Für die Temel’n-Betreiber wie für die tschechische Regierung gibt es jetzt nur mehr eine in beiderlei Hinsicht teure Alternative: Erfüllt das Kraftwerk die von Österreich für seine Zustimmung zum tschechischen EU-Beitritt geforderten Sicherheitsstandards nicht, ist ein Weiterbetrieb nur nach einer neuerlichen, Milliarden teuren Nachrüstung möglich; können die Standards nicht erbracht werden, ist das Kraftwerk eine unbrauchbare Ruine, die ständig bewacht werden muss. Seit der ersten Kettenreaktion kann Temel’n weder in ein Kohlekraftwerk noch in einen Themenpark oder sonst etwas umgebaut werden.
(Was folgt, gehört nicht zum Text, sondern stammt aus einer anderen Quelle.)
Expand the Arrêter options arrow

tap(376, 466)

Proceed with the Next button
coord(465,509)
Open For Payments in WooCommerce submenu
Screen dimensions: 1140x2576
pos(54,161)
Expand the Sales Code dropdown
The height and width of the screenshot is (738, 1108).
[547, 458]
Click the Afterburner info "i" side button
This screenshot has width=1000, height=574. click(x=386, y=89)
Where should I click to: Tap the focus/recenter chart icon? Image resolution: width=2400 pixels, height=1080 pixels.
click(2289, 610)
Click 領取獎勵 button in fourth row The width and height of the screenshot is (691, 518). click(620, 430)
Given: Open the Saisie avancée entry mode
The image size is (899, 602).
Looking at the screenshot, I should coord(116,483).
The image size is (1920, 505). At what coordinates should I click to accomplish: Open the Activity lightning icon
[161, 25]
Im Falle einer Stilllegung ist das Kraftwerk strahlender Sondermüll.

Vorerst werden wir uns jedoch damit abzufinden haben, mit einem weiteren Atomkraftwerk in Grenznähe leben zu müssen. In den nächsten Monaten ist das Risiko zunächst noch gering, beruhigen auch kritische Sachverständige, wie etwa der österreichische Chef der bilateralen Temel’n-Expertenkommission, Professor Wolfgang Kromp. Das Gefahrenpotenzial nimmt freilich laufend zu und erreicht seinen Höhepunkt, sobald das Kraftwerk ans Netz angeschlossen ist. Unabhängig von allen, aus österreichischer Sicht noch offenen Sicherheitsfragen kann wenigstens eines festgehalten werden: Temel’n ist nicht mit Tschernobyl vergleichbar. Nicht nur verneinen die Temel’n-Betreiber das Risiko eines Tschernobyl-GAUs, sondern es bestätigen dies auch die österreichischen Experten. Das ukrainische und das tschechische Atomkraftwerk sind grundverschieden, ein Störfall wie in Tschernobyl ist physikalisch auszuschließen. Nicht auszuschließen ist freilich eine Verstrahlungskatastrophe, wenn das Kraftwerk durch äußere Einwirkung zerstört wird. Das Schadstoffinventar von Temel’n ist ebenso groß wie das von Tschernobyl.

Welche Konsequenzen sind nun aus der Faktenlage zu ziehen? Nicht nachlassen darf der atmosphärische Druck auf die Bundesregierung. Dieses Mandat für die Verhandlungen über den EU-Beitritt Tschechiens ist jedoch zweischneidig, denn die Minimierung des Risikos auf einen westeuropäischen Standard (den es als solchen übrigens noch gar nicht gibt) kann Österreich auch erhebliche (Entwicklungshilfe-)Kosten verursachen. Weiters wäre ein besserer Kontakt zu den deutschen Nachbarn nützlich, weil die nicht zuletzt das größere Gewicht in der, in dieser Sache bisher wenig hilfreichen EU haben. Schließlich gibt es Anzeichen dafür, dass die Kraftwerksbetreiber jetzt, wo ihr Projekt nicht mehr abgewürgt werden kann, in Sicherheitsfragen offener werden. Das wird die Ängste nicht vertreiben, dürfte aber das Maximum dessen sein, was herauszuholen ist.